----- LISTED RECORDS

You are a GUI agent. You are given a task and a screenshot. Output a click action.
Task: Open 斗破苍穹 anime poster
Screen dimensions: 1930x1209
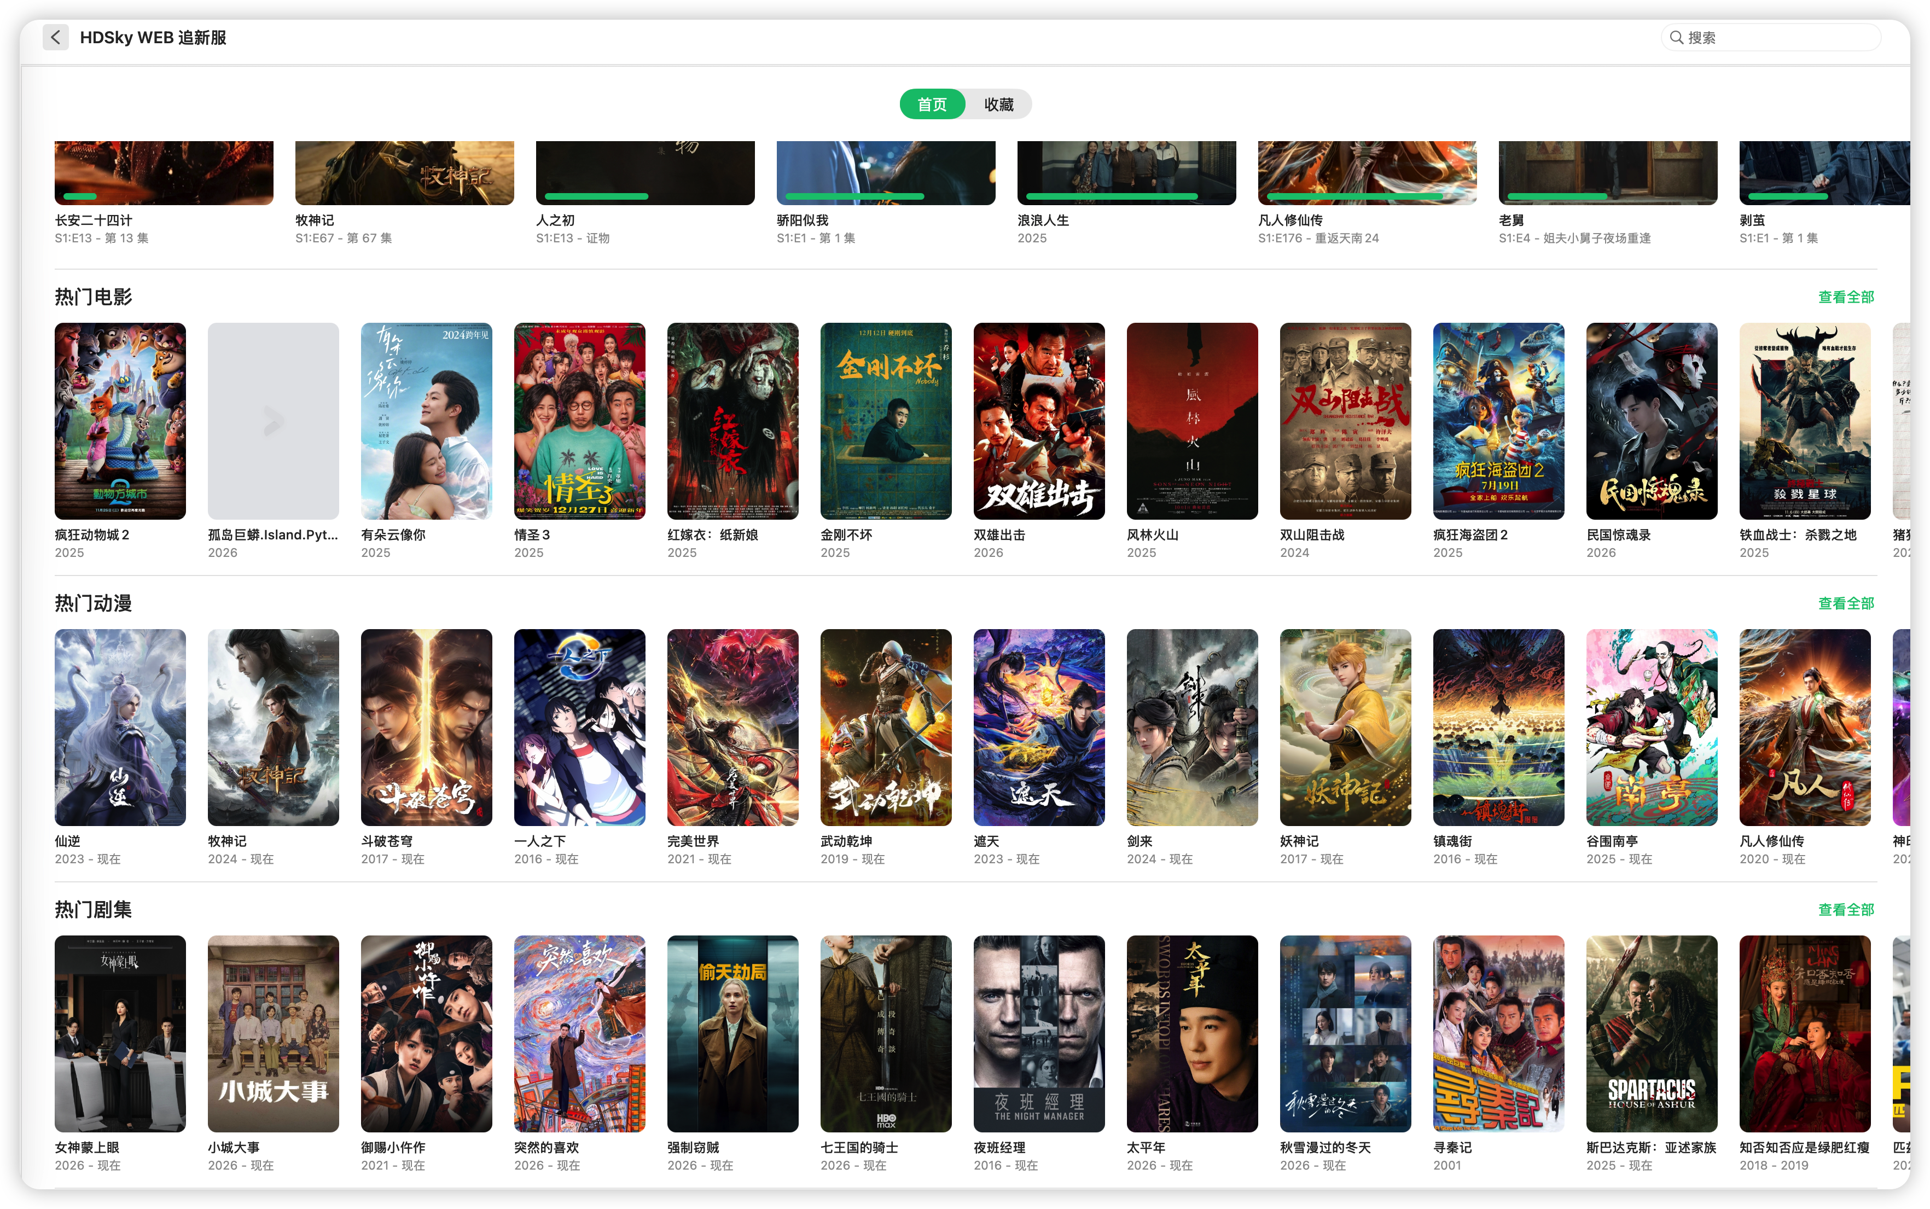pos(426,727)
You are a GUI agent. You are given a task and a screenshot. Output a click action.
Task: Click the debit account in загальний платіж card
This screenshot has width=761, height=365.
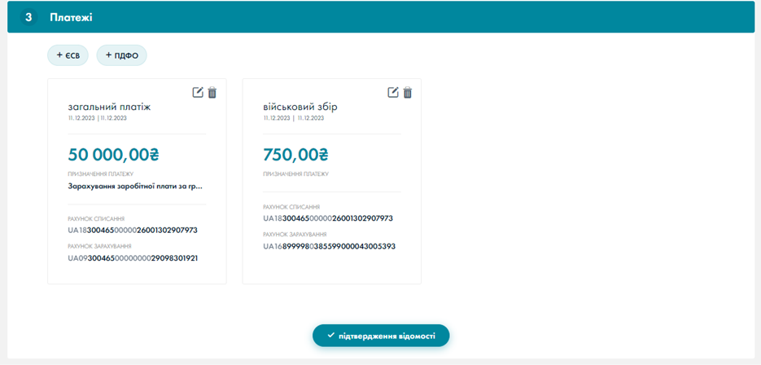pos(133,231)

----------

> _TASK STATEMENT_
Return every line of the records above unchanged, but leave out the pictures.

> _EXERCISE OUTPUT_
You are a GUI agent. You are given a task and a screenshot. Output a click action.
Task: Open 斗破苍穹 anime poster
Screen dimensions: 1930x1209
pos(426,727)
You are a GUI agent. You are given a task and a screenshot. Output a click action.
Task: Click the debit account in загальний платіж card
This screenshot has width=761, height=365.
pos(133,231)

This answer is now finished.